State laws and contractual provisions, as well as their interpretations, are relevant as senior housing bond issuers continue to face distress. Bondholders should analyze both the language of their indentures and related documents, as well as applicable state statutes, to determine the extent to which any other project creditor can claim a superior interest to the project's assets, including deposits/entrance fees that are payable or refundable to the residents.

Footnotes

1. Heather Gillers, Retirement Communities Lose Residents, Attract Muni Investors, Wall Street Journal, last visited Jan. 10, 2022). Quoting a Municipal Market Analytics report.

2. In re The Atrium of Racine, Inc., 2019AP2063, 2021 Wisc. App. LEXIS 407 at *2-3 (Wis. Ct. App. Jul. 30, 2021)

3. Id.

4. Id.

5. Id.  at *4.

6. 195 Wis. 2d 485, 536 N.W.2d 175 (Ct. App. 1995).

7. In re The Atrium of Racine, Inc., 2019AP2063, 2021 Wisc. App. LEXIS 407 at *10 n.10.

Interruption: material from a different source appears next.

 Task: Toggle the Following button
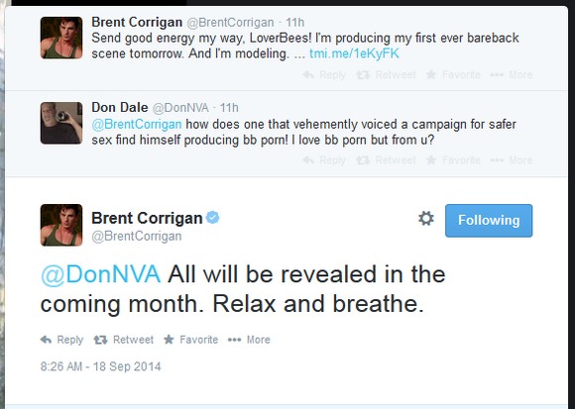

8. Id. at *9, citing WIS. ADMIN. CODE § ATCP 134.02(11).

9. Id.  at *10.

10. Id. at *10, citing WIS. ADMIN. CODE § ATCP 134.06(2), (3).

11. Id.  at *11.

12. Id.  at *12-13. The Court of Appels also addressed the subordination clause contained in one form of resident agreement, and concluded the clause was of no legal effect as it did not comply with requirements for "nonstandard rental provisions" under Wisconsin law and the bondholders did not argue to the contrary. Id.  at *11 n.11.